Artist Bio:
Free Cell begins in isolation. Lina Tullgren’s guitar picks a delicate, slow-moving melody out of silence. Sweeping strings and brass echo out to some far-away horizon. In this moment, on the title track of Tullgren’s second album, they sound like the only person left in the universe. Fittingly, Free Cell is named after a game of solitaire.
Tullgren (who uses gender neutral pronouns) played the game compulsively while on tour for their first album, 2017’s Won: “Unlike normal solitaire, Free Cell can always be won,” Tullgren explains. “It’s all about organization.” Free Cell, the album, stems from that same quest for order; writing the songs became a way of sorting through emotions before moving on. Every game of solitaire is played alone — and at the end, there’s always a moment when everything snaps into place.

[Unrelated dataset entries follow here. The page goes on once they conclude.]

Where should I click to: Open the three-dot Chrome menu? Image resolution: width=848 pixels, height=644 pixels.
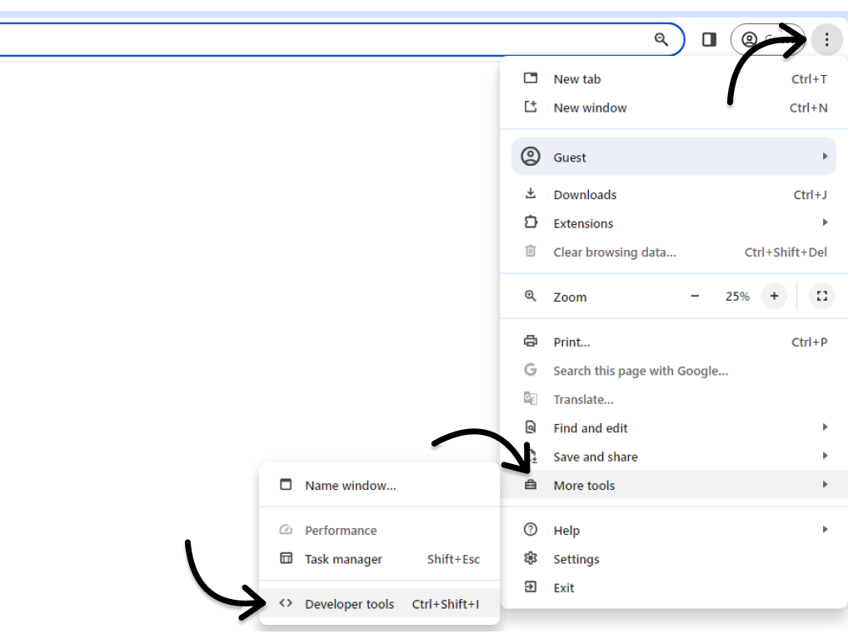pos(826,39)
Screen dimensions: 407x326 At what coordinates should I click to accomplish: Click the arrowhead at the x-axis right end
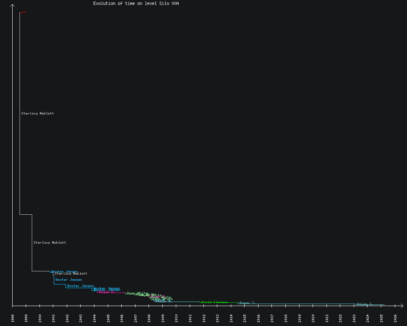tap(401, 305)
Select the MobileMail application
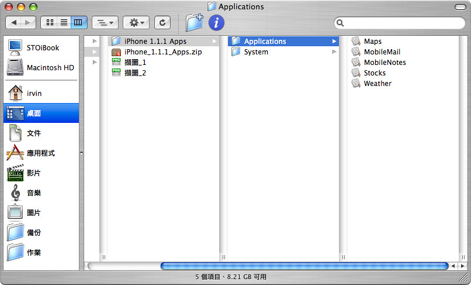Viewport: 471px width, 285px height. (x=382, y=52)

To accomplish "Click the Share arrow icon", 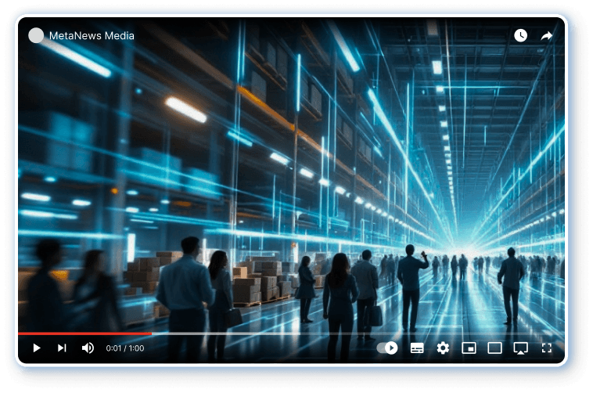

That shift from chaos into clarity is at the heart of Free Cell. Many of its songs were initially written between tours while Tullgren was living in their parents’ house in New England—sans car, alone most of the day, and sleeping in their little sister’s trundle bed. As the album materialized, Tullgren’s world took focus as they made their way from New England to Queens to be closer to their musical community.
Tullgren’s sophomore effort provides listeners with a portrait of Lina alone, discovering a new method of writing and a new way of thinking about composition. This stands in stark contrast to their debut album Won, a portrait of close companionship and collaboration between Tullgren and their best friend Ty Ueda.
The biggest development in the path to Free Cell was something unthinkable: shortly before recording, Ueda was injured in a car crash and Tullgren was unexpectedly put in the position of self-producing their own album, a task they call “terrifying.” “Suddenly I had to stand on my own,” Tullgren says. “I had to be in charge in a very real way.”